• **Description of the task**
Copy the material word for word, starting at the line that contains "will [x=940, y=271]." and ending at the line that contains "Looking at the screenshot, I should click(1127, 448).", with both of those lines included.

(Element lookup records)
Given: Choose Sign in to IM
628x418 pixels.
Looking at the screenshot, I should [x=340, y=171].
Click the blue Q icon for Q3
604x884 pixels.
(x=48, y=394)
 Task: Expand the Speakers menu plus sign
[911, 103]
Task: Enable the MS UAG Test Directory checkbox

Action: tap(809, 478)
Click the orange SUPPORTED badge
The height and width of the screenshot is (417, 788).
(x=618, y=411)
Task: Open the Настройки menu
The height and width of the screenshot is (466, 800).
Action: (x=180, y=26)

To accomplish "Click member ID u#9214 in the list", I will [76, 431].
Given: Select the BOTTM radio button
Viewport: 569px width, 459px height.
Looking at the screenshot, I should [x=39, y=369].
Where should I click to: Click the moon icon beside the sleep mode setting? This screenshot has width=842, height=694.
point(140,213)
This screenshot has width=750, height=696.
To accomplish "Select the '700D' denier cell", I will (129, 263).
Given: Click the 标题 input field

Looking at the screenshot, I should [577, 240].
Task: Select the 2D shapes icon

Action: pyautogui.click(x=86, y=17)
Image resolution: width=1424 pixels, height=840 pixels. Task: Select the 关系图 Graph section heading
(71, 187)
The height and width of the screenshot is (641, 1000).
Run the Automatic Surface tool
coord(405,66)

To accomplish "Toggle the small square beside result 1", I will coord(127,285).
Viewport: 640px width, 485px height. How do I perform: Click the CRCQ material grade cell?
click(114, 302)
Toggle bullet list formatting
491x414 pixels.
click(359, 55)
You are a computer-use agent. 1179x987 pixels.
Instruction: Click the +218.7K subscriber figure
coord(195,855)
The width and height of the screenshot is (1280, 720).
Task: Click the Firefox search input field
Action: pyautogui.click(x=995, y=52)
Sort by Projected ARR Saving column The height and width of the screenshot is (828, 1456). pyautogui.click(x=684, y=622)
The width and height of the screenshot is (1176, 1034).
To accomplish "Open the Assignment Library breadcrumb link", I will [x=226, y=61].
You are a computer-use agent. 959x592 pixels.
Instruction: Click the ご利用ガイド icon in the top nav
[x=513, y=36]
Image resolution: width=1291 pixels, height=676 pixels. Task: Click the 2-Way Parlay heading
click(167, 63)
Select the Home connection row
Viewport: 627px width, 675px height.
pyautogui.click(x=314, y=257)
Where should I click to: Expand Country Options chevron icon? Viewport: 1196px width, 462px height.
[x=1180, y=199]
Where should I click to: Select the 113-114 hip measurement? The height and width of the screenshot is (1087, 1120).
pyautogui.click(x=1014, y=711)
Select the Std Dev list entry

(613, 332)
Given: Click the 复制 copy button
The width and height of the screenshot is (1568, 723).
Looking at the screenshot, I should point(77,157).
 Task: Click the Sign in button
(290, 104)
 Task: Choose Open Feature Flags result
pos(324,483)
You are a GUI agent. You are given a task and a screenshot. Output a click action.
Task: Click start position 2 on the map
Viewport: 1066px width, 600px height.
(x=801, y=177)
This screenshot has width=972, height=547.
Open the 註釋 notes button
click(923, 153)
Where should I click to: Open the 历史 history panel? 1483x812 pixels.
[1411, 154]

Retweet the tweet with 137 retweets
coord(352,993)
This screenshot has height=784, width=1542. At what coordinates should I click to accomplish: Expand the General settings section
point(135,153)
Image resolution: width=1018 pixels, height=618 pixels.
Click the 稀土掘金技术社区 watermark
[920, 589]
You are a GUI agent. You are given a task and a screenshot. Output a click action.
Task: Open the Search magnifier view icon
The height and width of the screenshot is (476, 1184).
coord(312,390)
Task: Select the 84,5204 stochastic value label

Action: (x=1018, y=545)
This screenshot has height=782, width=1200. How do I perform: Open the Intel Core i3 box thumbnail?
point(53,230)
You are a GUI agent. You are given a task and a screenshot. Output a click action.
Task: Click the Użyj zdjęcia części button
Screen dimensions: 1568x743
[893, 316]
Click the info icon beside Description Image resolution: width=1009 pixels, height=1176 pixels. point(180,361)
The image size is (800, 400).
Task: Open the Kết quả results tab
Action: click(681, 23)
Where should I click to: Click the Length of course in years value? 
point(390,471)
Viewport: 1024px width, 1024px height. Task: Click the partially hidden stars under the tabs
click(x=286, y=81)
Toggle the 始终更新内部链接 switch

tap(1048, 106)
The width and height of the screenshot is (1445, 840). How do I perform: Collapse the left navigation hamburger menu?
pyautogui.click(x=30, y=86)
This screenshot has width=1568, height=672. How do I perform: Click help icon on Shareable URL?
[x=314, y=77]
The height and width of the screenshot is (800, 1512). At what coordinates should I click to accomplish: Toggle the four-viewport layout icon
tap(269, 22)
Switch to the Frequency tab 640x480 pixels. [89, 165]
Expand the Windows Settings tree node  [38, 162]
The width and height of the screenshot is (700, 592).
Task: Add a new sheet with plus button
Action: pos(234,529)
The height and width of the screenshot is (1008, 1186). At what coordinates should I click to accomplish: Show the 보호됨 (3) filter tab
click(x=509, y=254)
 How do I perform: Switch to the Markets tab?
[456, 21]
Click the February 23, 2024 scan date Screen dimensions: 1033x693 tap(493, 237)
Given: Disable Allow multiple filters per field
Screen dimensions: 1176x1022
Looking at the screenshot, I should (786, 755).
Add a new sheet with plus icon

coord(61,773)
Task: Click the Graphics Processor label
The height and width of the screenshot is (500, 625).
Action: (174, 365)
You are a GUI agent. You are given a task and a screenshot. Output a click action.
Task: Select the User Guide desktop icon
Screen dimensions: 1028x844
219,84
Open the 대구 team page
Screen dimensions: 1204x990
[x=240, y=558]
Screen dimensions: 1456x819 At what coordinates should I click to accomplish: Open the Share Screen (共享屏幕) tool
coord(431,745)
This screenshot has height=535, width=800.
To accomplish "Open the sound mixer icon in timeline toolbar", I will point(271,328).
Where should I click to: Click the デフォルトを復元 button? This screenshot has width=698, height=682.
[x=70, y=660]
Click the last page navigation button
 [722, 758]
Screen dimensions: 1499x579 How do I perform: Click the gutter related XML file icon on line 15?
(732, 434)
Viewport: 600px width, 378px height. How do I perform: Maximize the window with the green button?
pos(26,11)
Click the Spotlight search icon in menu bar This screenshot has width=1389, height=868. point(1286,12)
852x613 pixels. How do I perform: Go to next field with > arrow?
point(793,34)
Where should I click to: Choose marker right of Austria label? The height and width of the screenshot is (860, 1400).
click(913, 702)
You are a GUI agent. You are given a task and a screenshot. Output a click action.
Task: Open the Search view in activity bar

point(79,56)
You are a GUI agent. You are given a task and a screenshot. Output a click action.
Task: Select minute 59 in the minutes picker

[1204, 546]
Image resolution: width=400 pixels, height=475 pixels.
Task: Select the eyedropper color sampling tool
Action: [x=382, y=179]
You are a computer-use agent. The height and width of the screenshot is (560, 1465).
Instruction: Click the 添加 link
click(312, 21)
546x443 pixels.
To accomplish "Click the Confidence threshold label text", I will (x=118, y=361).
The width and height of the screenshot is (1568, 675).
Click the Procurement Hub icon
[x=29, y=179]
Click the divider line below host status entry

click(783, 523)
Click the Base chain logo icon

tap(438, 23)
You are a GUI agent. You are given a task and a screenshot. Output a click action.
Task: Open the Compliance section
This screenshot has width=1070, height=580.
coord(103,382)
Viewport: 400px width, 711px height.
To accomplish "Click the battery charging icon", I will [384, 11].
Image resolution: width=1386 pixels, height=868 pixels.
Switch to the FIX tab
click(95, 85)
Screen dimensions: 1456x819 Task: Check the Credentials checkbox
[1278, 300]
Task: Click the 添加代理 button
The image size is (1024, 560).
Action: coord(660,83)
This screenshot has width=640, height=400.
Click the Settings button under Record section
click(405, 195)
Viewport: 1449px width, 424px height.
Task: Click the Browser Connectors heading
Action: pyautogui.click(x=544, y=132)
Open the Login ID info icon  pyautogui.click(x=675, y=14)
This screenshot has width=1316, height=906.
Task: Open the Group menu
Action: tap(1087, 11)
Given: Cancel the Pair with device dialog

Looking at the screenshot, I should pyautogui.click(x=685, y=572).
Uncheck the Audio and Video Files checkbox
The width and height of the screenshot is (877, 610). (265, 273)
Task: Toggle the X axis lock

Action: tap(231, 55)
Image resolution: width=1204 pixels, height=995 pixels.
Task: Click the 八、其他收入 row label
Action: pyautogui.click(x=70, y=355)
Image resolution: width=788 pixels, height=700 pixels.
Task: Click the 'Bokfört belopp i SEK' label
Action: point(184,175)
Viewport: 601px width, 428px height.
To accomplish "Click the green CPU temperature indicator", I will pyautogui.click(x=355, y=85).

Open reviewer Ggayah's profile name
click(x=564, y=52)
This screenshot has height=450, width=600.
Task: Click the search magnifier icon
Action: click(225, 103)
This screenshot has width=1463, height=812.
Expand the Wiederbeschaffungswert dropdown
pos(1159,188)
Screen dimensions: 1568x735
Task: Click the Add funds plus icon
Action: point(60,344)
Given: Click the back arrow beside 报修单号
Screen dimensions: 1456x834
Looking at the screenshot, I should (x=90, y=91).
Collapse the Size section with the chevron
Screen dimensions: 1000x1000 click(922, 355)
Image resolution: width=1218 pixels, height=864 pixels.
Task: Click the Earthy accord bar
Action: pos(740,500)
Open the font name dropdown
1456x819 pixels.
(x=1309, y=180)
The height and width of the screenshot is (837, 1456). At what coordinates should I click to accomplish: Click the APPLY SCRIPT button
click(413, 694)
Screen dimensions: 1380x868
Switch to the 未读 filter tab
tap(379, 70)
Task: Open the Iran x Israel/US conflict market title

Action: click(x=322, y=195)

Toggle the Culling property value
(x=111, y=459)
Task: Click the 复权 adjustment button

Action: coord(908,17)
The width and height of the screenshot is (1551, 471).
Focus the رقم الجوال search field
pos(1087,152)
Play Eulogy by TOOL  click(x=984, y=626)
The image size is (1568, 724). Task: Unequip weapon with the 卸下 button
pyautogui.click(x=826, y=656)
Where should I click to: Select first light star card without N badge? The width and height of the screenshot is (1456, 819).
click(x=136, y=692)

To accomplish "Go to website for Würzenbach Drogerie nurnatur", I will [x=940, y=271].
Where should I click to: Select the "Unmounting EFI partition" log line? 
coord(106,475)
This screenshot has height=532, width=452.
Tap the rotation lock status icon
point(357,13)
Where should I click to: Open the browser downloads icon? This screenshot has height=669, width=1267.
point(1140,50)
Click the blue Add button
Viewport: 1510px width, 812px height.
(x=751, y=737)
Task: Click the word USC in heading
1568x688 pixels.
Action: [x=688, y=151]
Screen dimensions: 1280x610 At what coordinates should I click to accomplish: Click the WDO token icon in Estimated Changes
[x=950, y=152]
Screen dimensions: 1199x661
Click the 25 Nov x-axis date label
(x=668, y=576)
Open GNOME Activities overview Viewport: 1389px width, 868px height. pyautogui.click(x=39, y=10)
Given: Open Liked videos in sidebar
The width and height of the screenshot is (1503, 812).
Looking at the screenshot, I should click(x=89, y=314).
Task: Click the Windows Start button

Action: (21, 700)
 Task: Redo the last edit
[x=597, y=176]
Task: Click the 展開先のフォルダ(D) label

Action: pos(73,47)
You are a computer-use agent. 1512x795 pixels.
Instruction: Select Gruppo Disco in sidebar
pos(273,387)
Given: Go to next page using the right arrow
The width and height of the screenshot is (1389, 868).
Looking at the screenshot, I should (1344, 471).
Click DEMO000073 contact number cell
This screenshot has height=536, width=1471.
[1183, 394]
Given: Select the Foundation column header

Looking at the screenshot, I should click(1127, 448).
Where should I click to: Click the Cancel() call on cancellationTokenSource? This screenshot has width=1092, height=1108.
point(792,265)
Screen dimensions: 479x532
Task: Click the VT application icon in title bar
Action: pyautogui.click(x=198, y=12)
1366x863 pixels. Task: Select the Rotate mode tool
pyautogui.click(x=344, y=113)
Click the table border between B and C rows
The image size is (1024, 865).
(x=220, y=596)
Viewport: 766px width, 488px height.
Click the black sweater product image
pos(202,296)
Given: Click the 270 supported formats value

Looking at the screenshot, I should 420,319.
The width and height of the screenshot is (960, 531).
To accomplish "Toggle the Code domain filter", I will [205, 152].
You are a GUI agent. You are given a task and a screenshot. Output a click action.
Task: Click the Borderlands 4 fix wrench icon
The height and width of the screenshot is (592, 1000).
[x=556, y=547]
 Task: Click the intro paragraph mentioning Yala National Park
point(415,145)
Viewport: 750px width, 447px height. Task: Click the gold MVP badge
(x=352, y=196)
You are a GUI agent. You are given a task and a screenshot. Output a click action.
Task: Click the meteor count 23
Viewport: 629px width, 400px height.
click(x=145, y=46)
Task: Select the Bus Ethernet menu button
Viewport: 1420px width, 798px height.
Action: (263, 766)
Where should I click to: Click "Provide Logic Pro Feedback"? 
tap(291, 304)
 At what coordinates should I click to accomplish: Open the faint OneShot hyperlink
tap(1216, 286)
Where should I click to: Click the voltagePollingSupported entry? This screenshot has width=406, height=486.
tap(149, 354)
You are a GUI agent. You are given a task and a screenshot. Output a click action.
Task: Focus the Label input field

• **Task solution**
To accomplish "Go to website for Würzenbach Drogerie nurnatur", I will [x=940, y=271].
Where should I click to: Select the "Unmounting EFI partition" log line? 
coord(106,475)
This screenshot has height=532, width=452.
Tap the rotation lock status icon
point(357,13)
Where should I click to: Open the browser downloads icon? This screenshot has height=669, width=1267.
point(1140,50)
Click the blue Add button
Viewport: 1510px width, 812px height.
(x=751, y=737)
Task: Click the word USC in heading
1568x688 pixels.
Action: [x=688, y=151]
Screen dimensions: 1280x610 At what coordinates should I click to accomplish: Click the WDO token icon in Estimated Changes
[x=950, y=152]
Screen dimensions: 1199x661
Click the 25 Nov x-axis date label
(x=668, y=576)
Open GNOME Activities overview Viewport: 1389px width, 868px height. pyautogui.click(x=39, y=10)
Given: Open Liked videos in sidebar
The width and height of the screenshot is (1503, 812).
Looking at the screenshot, I should click(x=89, y=314).
Task: Click the Windows Start button

Action: (21, 700)
 Task: Redo the last edit
[x=597, y=176]
Task: Click the 展開先のフォルダ(D) label

Action: pos(73,47)
You are a computer-use agent. 1512x795 pixels.
Instruction: Select Gruppo Disco in sidebar
pos(273,387)
Given: Go to next page using the right arrow
The width and height of the screenshot is (1389, 868).
Looking at the screenshot, I should (1344, 471).
Click DEMO000073 contact number cell
This screenshot has height=536, width=1471.
[1183, 394]
Given: Select the Foundation column header

Looking at the screenshot, I should click(1127, 448).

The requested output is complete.